## WORK TO BE COMPLETED
Where an entry holds an image, leave the image out; otherwise reproduce the entry exactly.

(Data items)

[Start of section]

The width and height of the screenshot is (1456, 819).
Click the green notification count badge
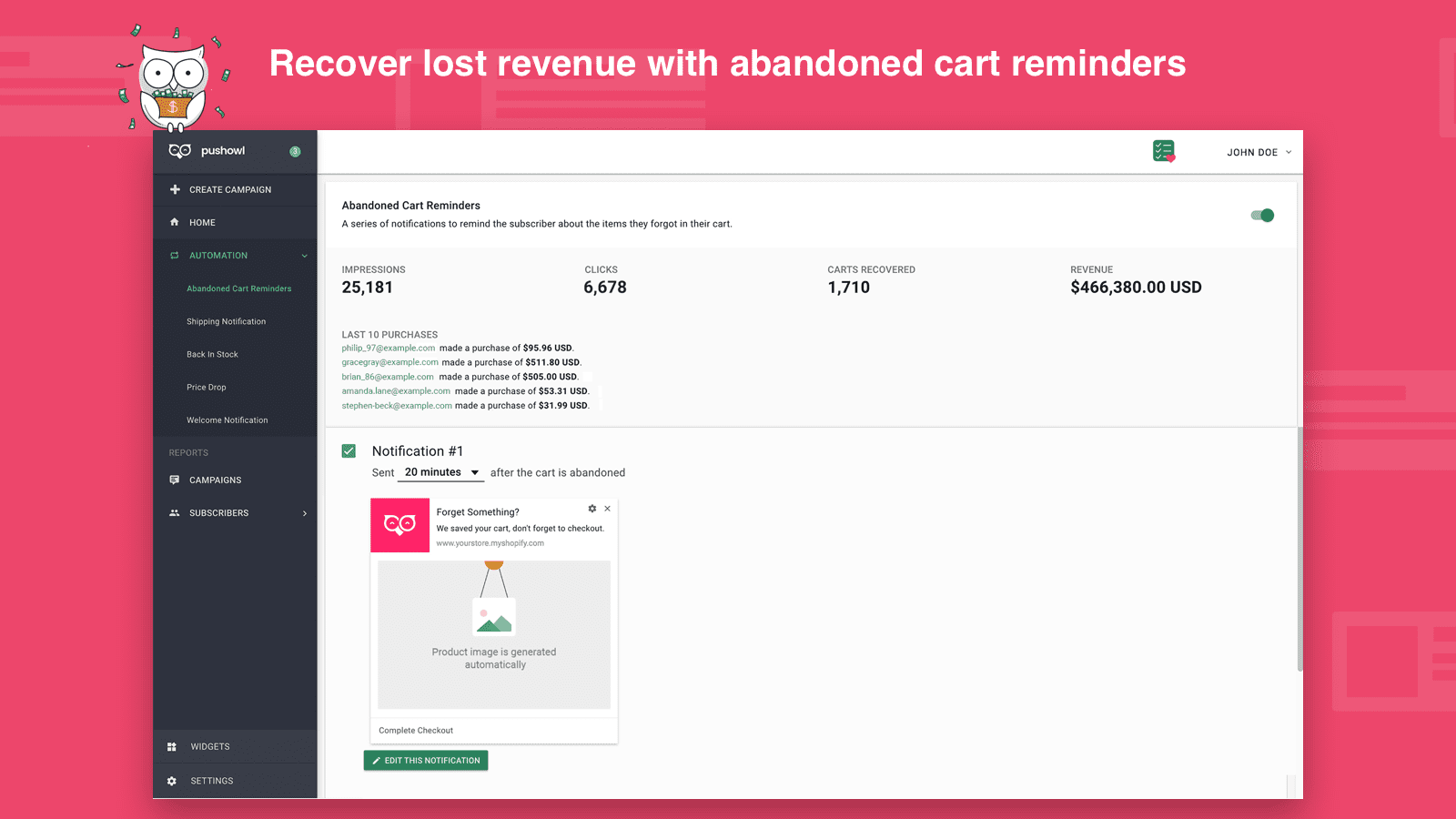pos(295,152)
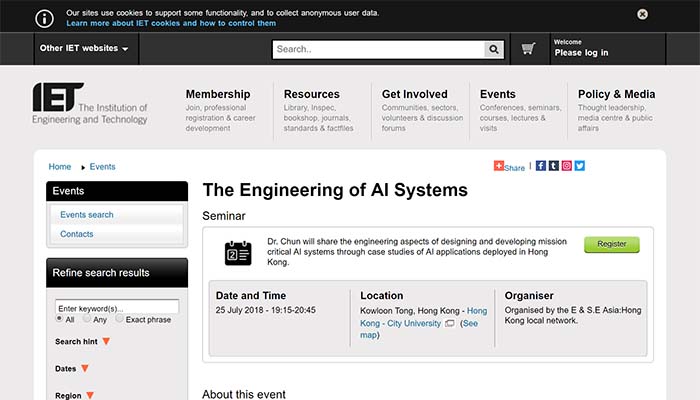
Task: Open Events search sidebar link
Action: (87, 214)
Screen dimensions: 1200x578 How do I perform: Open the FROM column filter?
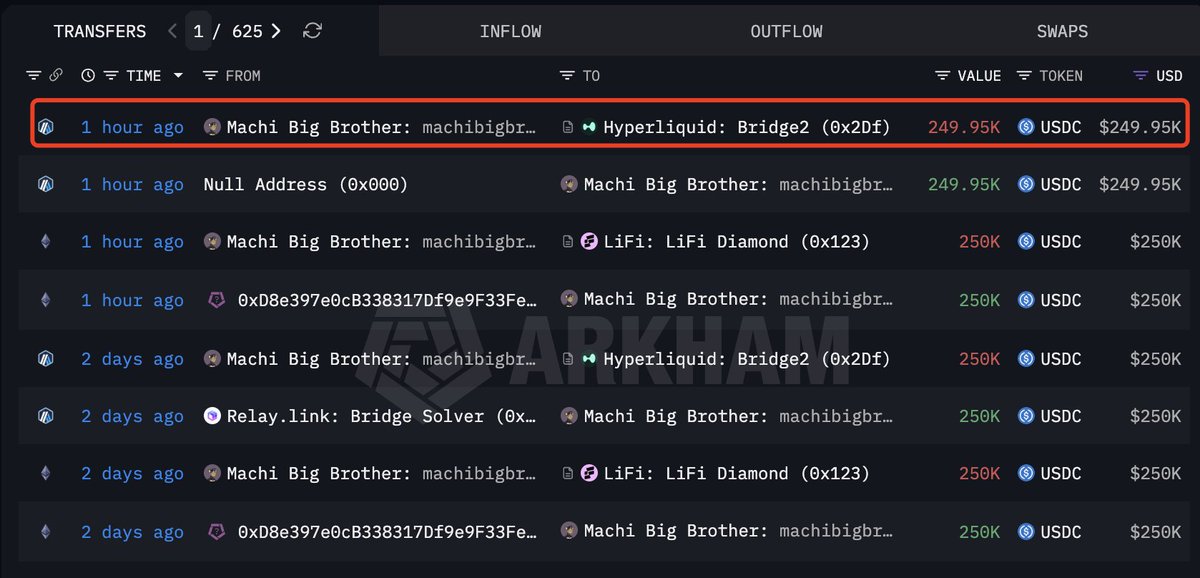tap(210, 76)
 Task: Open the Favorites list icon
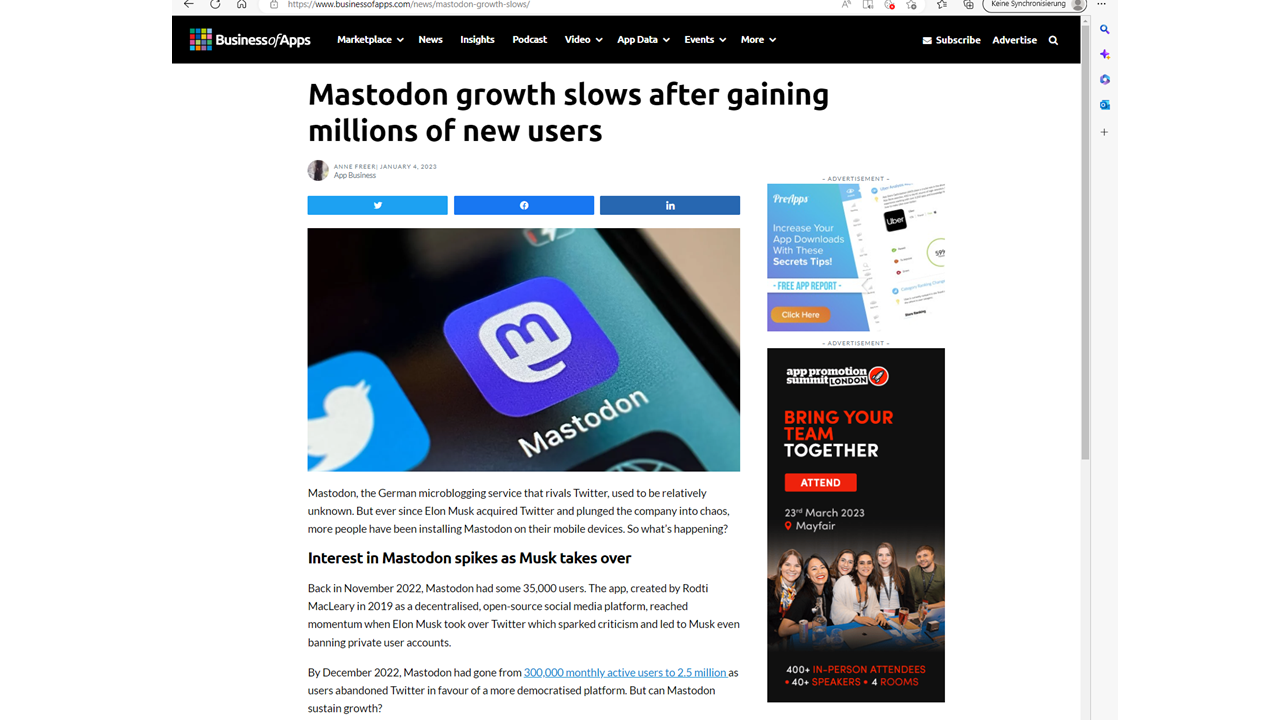942,4
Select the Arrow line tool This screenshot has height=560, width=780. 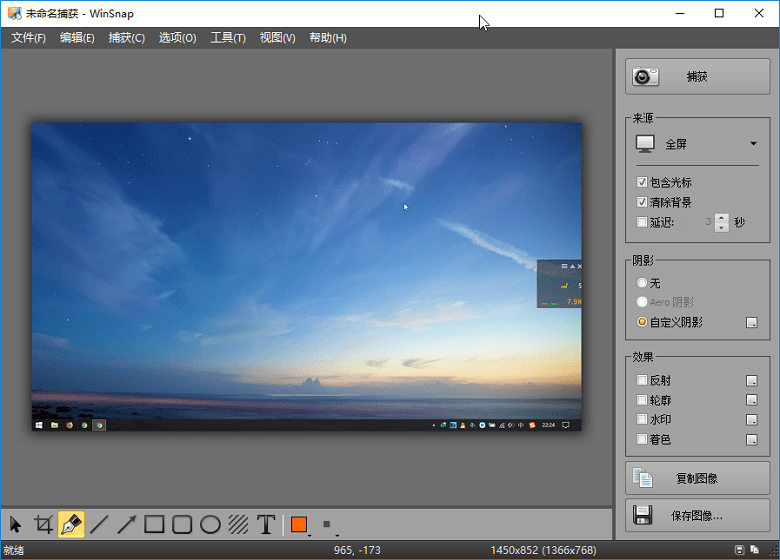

[End of section]

## YOUR RESPONSE
The width and height of the screenshot is (1456, 819).
Click the green notification count badge
pos(295,152)
Task: Open Events search sidebar link
Action: (87, 214)
Screen dimensions: 1200x578 How do I perform: Open the FROM column filter?
tap(210, 76)
 Task: Open the Favorites list icon
942,4
Select the Arrow line tool This screenshot has height=560, width=780. 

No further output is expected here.